しかしどうもその少女の様子がおかしい。まるで誰かに上から操られているようなおぼつかない足取りで、視線は虚ろにあらぬ方向を見ている。
どうしたのだろう、と少女を見つめていると、突然悪寒が走った。頭が割れるように痛い。
自分の額から流れ込むようにして、その少女の気配のようなものが感じられる。
生きて、いない。
今まで見てきた、この世に存在していないものの気配。それがあの少女から伝わってくる。
しかし、その身体は動いている。おぼつかない足取りではあるが一見して普通の人と変わりない。
だが、シノさんにだけは、その少女がこの世のものではないことが分かっていた。
こちらに近づくたびに少女の姿がはっきり見える。
瞬きをしないこちらを見ない目、バスローブからあらわになった、血の気を感じられない青白い肌。
ひっ、とベッドで後ずさるシノさんに、少女が覆い被さるようにのしかかる。
とても生きているとは思えない、冷たい肌が触れる。
近づくほどに、気配がどんどん流れ込んでくる。激痛とともに、その気配のようなものがその少女自身が抱く暗い感情を形作っていった。
それからの少女との営みは、まるで地獄がこの世に顕現したかのように感じられた。
少女が自分の口や身体に接吻するたびに、身体を食いちぎられる想像をしてしまう。身体を重ねるたびに憎悪が自分に流れ込んできて、自分自身の輪郭を見失うような感覚に襲われる。
恐怖で体は動かない。涙と嗚咽が止まらなかった。
周りに目をやると周囲の男たちは気味の悪い笑みを浮かべて、各々で欲望を満たしている。
その奥、あの初老の男は何をするでもなく椅子に座ってただこちらをじっと見ていた。
その時、はっきりと分かった。
こいつらはみんなこの女の子がどういう存在なのか知っているのだ。もはや本来の生命が終わったこの子に何らかの作用を加えて、生きた者とまぐわらせることに快楽を見出しているのだ、と。
自分の上で動く少女を見る。
いまや流れ込んでくる激情は明確な殺意の像を結んでいる。この世を全て呪い殺そうとするほどの感情はしかし、それを発散することもできないまま、ただ欲望の傀儡として動いている。シノさんは絶望や恐怖がないまぜになったそのベッドで、機械的な行為が終わるまでただひたすらじっと我慢し続けていた。

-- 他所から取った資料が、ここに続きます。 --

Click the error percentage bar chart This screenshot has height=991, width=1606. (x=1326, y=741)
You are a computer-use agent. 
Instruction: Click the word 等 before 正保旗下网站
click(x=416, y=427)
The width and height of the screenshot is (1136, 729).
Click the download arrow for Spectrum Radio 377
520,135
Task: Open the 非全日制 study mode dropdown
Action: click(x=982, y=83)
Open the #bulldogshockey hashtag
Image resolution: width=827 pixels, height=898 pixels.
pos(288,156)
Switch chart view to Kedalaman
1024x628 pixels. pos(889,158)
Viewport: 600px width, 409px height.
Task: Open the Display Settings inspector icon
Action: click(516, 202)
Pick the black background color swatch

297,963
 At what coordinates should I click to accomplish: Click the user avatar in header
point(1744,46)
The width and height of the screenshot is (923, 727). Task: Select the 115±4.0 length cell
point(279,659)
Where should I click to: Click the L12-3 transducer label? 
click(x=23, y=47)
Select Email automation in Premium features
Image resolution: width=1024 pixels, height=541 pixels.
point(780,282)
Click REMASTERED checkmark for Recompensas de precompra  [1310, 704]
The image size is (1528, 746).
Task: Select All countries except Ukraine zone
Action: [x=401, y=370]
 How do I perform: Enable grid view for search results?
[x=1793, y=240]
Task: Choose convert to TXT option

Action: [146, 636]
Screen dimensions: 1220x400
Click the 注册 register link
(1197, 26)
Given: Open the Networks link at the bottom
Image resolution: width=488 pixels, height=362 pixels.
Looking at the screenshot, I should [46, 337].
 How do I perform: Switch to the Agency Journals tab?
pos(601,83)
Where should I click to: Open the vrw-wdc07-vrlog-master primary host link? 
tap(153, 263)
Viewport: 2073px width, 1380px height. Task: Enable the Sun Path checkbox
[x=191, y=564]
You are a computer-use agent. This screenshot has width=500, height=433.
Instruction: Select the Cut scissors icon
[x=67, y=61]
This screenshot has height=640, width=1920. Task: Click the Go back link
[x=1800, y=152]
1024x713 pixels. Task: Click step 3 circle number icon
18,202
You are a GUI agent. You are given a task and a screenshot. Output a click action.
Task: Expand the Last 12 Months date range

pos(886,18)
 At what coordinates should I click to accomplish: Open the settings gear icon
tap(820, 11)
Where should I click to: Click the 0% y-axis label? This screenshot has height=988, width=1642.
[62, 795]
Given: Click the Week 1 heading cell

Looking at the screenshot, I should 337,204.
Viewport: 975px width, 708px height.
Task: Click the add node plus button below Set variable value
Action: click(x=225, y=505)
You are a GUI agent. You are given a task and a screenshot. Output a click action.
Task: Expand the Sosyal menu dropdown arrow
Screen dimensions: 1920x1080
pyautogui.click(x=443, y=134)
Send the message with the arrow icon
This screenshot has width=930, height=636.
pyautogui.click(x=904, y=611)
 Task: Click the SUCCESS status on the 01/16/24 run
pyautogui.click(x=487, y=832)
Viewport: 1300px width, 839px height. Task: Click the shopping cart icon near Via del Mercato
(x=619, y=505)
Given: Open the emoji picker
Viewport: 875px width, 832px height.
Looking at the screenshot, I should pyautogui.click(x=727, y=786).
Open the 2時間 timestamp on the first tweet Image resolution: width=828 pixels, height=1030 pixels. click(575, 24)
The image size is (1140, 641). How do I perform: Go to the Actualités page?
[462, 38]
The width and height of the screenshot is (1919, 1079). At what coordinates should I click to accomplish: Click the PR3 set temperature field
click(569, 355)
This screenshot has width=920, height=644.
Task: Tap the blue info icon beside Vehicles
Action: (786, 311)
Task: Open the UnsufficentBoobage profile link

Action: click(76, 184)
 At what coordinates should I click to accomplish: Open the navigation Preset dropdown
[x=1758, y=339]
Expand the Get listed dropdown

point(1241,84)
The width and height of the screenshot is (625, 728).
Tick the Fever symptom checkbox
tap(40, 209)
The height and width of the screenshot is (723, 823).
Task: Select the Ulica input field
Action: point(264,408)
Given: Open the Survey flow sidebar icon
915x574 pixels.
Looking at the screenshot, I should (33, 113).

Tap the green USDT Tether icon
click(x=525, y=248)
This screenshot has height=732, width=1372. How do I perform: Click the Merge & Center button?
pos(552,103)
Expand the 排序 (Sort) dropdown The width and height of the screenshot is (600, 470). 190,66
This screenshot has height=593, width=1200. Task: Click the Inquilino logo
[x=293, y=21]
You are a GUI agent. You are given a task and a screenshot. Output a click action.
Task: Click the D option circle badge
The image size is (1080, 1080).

永遠とも思える行為がようやく終わった時、その少女は静かにベッドを離れて、また初老の男性に連れられて部屋を出ていった。次に部屋にいた男たちもぞろぞろと室内を後にする。
部屋に一人残ったシノさんは、しばらく動けなかった。ただ、涙が止まらずしばらくの間泣いていた。
いつのまにか帰ってきていた初老の男性が、シノさんの身体をタオルで拭う。
「あの子は、何なんですか?」
絞り出した言葉に、初老の男性はただ笑みを浮かべる。
「また、次もよろしく頼むよ」
それだけ言うと、部屋を出ていった。